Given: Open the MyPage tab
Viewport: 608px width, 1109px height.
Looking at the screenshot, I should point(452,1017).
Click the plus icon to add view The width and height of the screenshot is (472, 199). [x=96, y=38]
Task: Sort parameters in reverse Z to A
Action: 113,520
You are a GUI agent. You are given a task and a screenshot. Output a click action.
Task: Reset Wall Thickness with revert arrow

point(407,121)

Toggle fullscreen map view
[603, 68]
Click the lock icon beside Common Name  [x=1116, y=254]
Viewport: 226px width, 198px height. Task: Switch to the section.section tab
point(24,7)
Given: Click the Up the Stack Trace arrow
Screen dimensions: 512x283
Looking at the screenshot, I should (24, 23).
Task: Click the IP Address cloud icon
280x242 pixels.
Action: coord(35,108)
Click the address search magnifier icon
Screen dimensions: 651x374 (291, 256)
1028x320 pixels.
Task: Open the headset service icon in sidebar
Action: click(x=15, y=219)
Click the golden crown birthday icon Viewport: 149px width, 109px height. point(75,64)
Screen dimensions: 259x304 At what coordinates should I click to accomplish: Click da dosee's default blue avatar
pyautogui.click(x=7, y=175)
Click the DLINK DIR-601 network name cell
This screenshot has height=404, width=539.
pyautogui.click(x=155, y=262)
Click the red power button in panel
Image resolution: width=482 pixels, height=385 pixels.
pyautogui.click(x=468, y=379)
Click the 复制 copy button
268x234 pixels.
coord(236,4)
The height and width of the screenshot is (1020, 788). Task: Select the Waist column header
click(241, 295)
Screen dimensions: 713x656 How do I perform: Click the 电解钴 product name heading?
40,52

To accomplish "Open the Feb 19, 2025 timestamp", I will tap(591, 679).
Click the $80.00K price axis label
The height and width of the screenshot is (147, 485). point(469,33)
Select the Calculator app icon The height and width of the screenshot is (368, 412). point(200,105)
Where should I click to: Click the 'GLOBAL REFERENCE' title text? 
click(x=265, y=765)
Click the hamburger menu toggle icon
____
(YOUR TASK): From the top of the material above, please transcribe each line exactly. Include the line with "Given: Click the Up the Stack Trace arrow" and end there.

(WRITTEN ANSWER):
Given: Open the MyPage tab
Viewport: 608px width, 1109px height.
Looking at the screenshot, I should point(452,1017).
Click the plus icon to add view The width and height of the screenshot is (472, 199). [x=96, y=38]
Task: Sort parameters in reverse Z to A
Action: 113,520
You are a GUI agent. You are given a task and a screenshot. Output a click action.
Task: Reset Wall Thickness with revert arrow

point(407,121)

Toggle fullscreen map view
[603, 68]
Click the lock icon beside Common Name  [x=1116, y=254]
Viewport: 226px width, 198px height. Task: Switch to the section.section tab
point(24,7)
Given: Click the Up the Stack Trace arrow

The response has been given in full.